*Exercise aim*. Leave every picture out, and give again exactly the lines from the one containing "Given: Collapse the" through the end of the listing.

*Records shown*.

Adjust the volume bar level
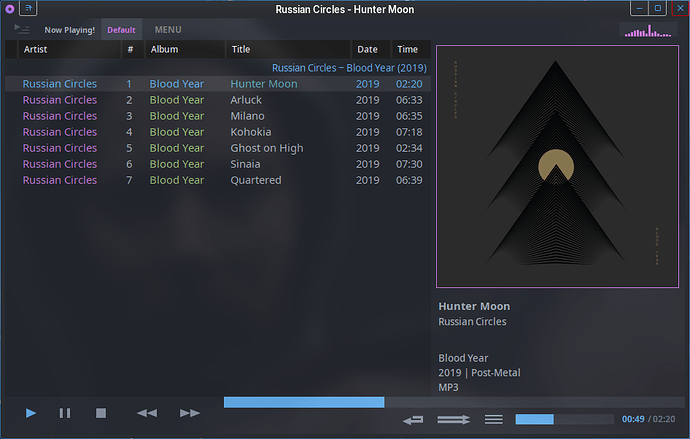Screen dimensions: 690x439 565,419
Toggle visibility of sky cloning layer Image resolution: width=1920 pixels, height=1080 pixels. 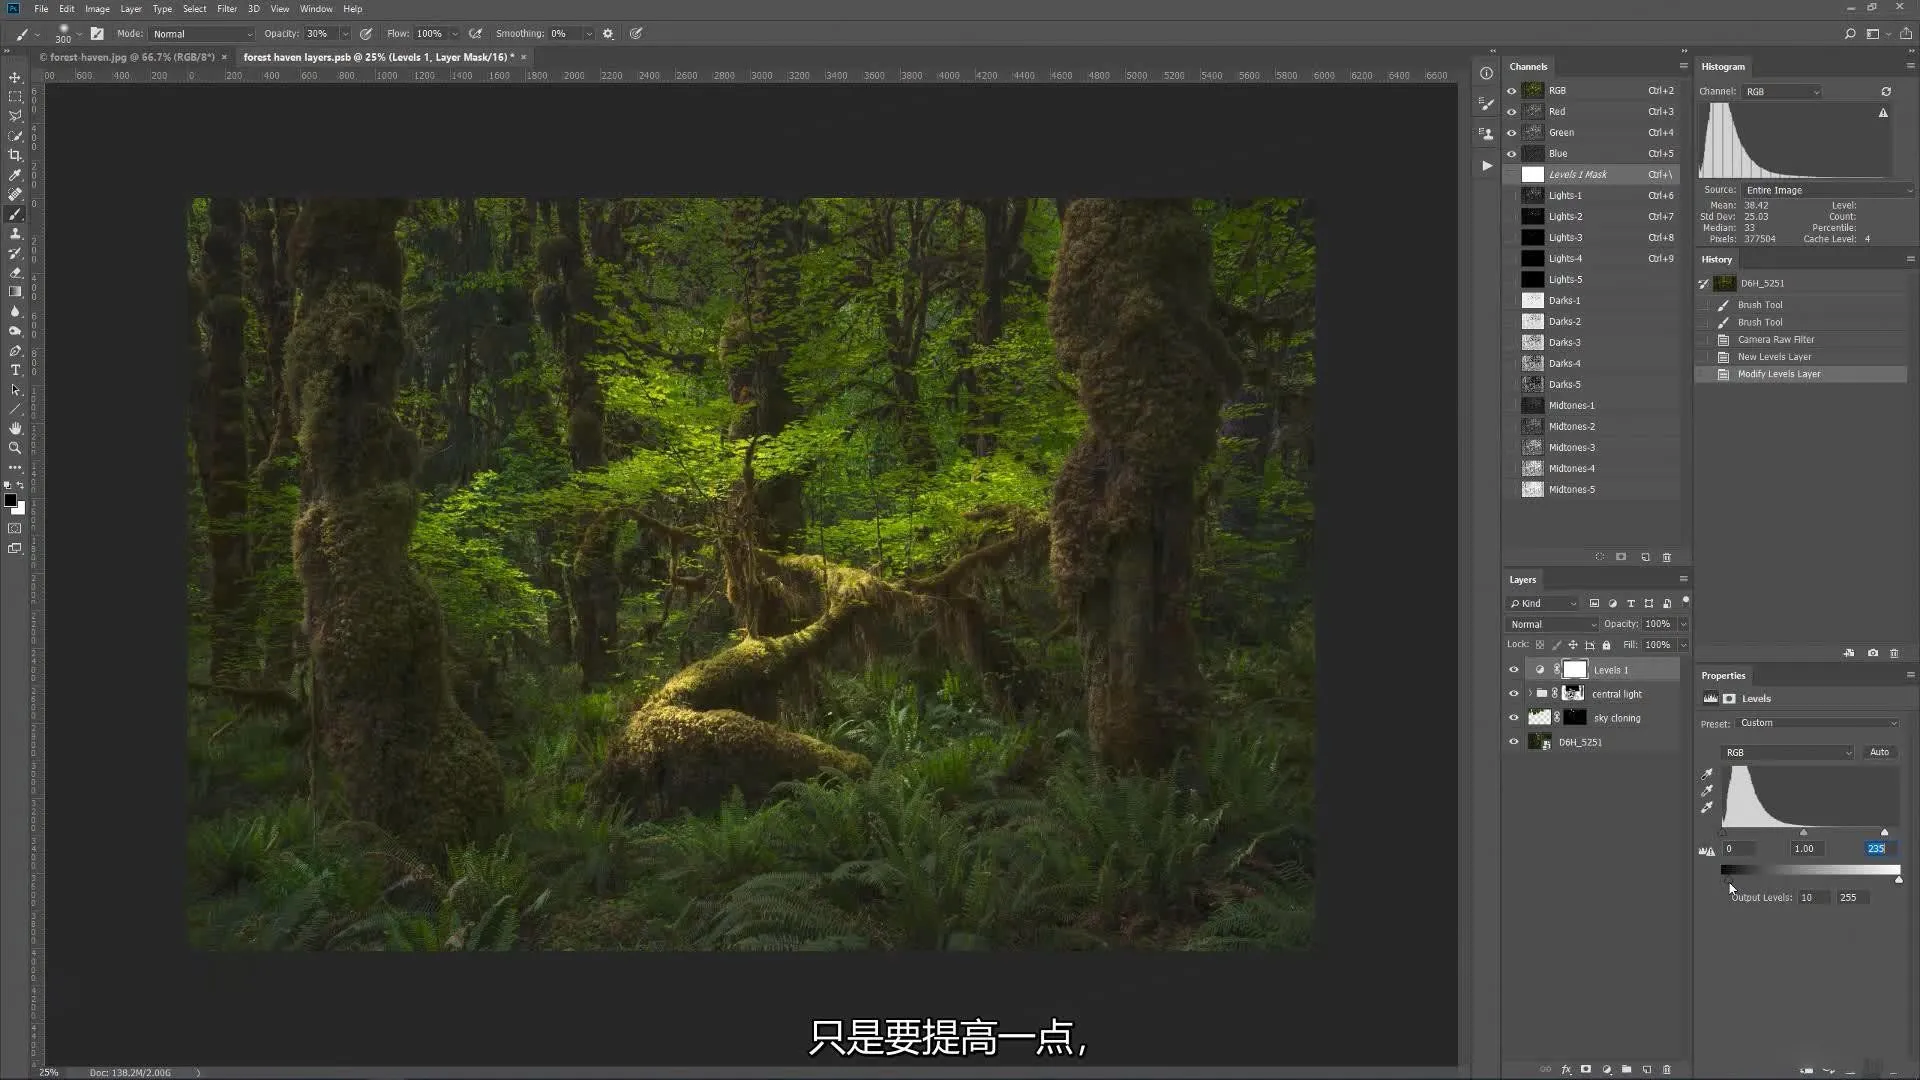pyautogui.click(x=1514, y=717)
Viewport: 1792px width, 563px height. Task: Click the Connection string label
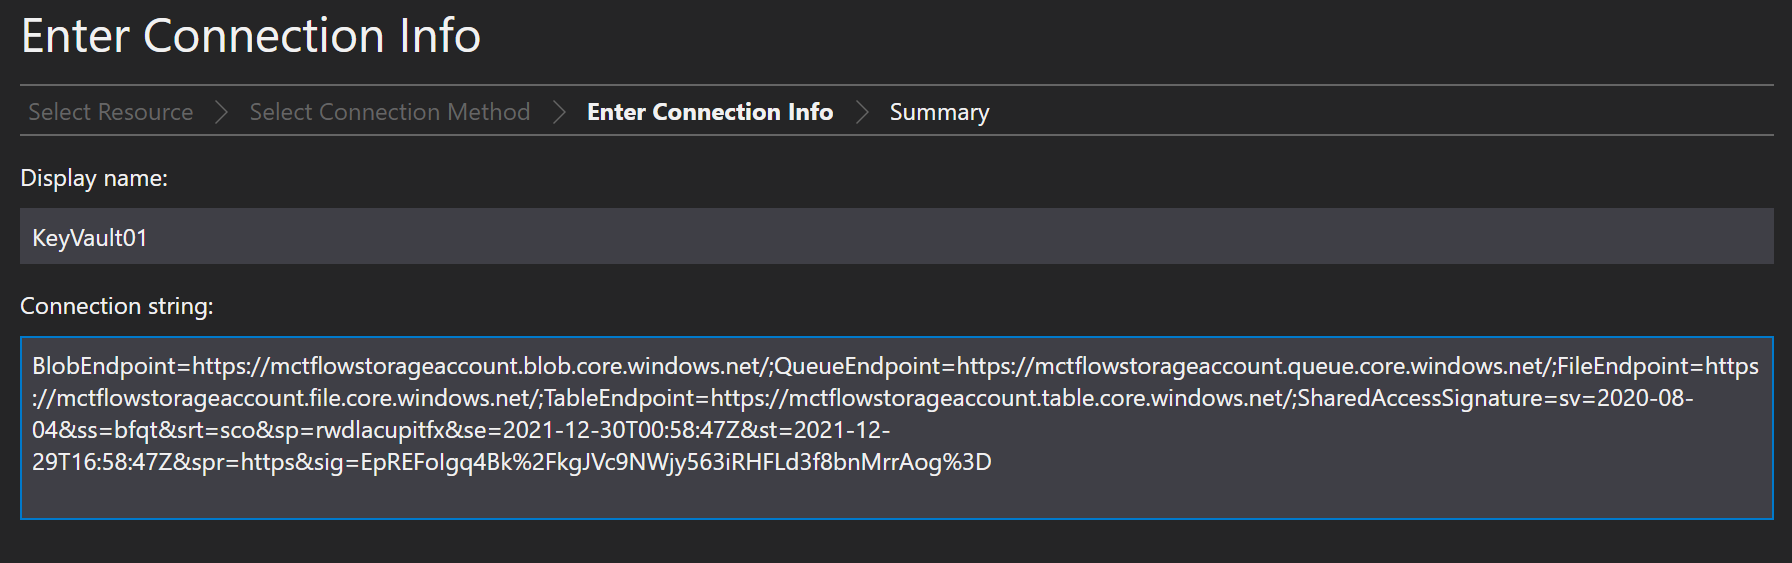(x=117, y=306)
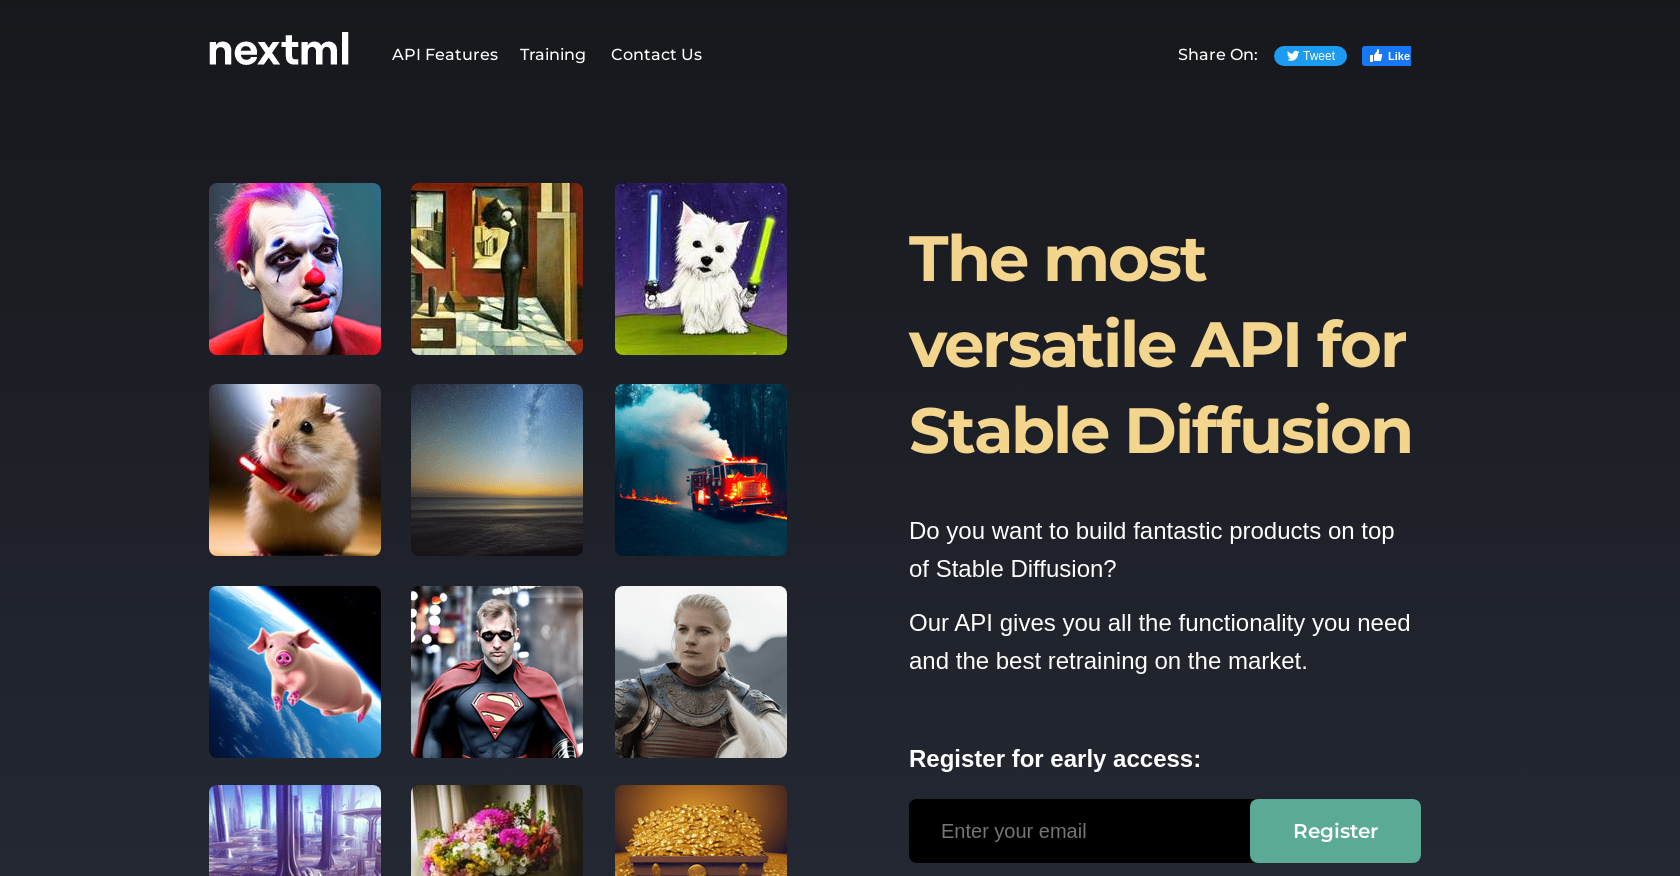Click the nextml logo
The height and width of the screenshot is (876, 1680).
279,50
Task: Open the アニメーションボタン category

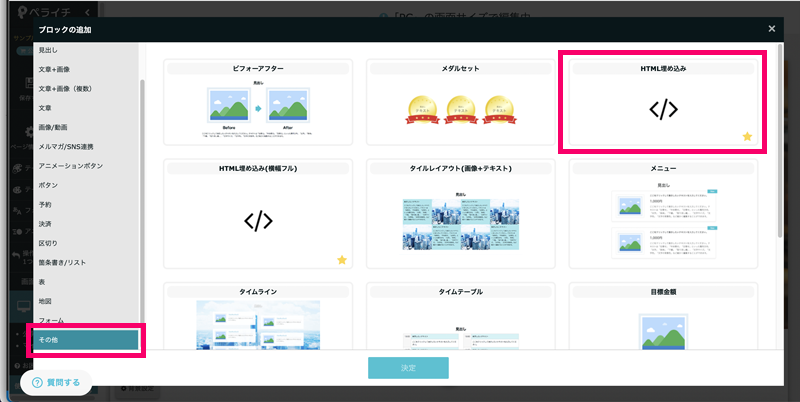Action: 70,165
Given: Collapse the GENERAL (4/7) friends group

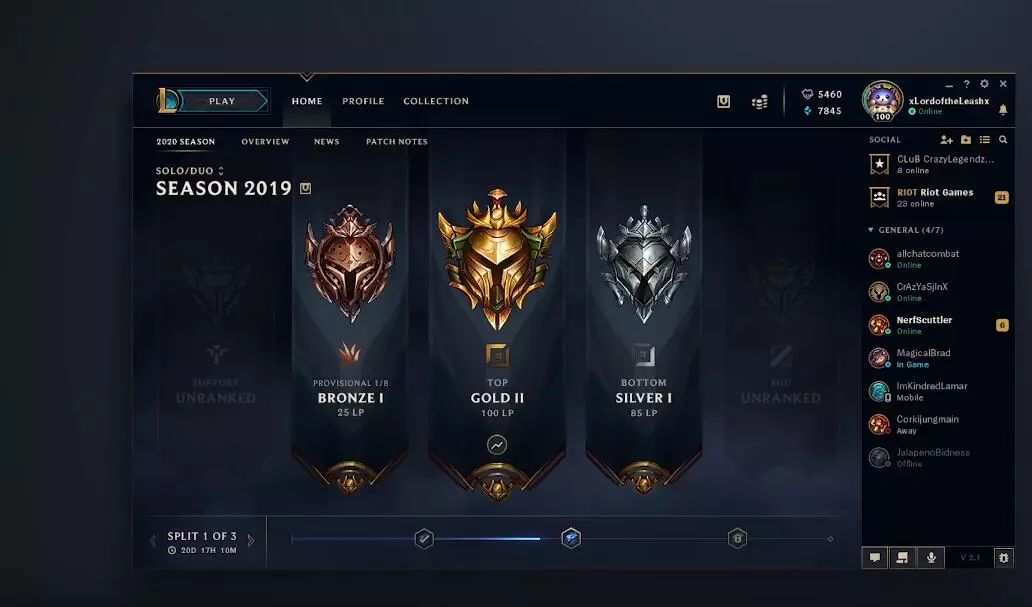Looking at the screenshot, I should 906,230.
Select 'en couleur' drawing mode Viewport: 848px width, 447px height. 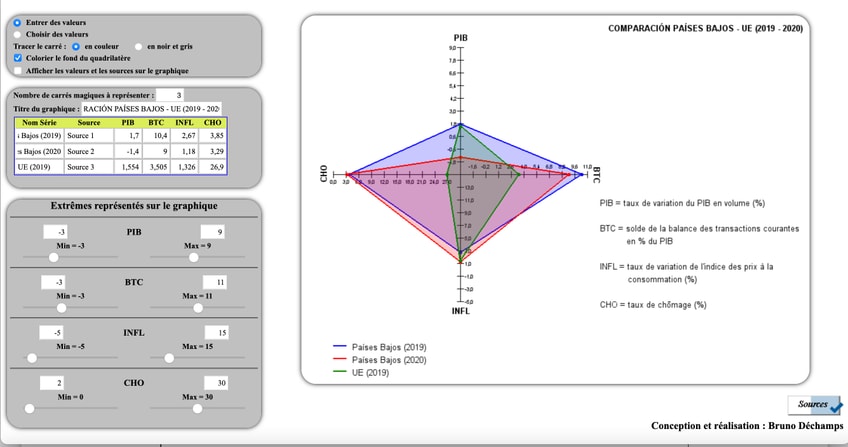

*Completed task*.
Given: Collapse the GENERAL (4/7) friends group

Looking at the screenshot, I should 906,230.
Select 'en couleur' drawing mode Viewport: 848px width, 447px height. 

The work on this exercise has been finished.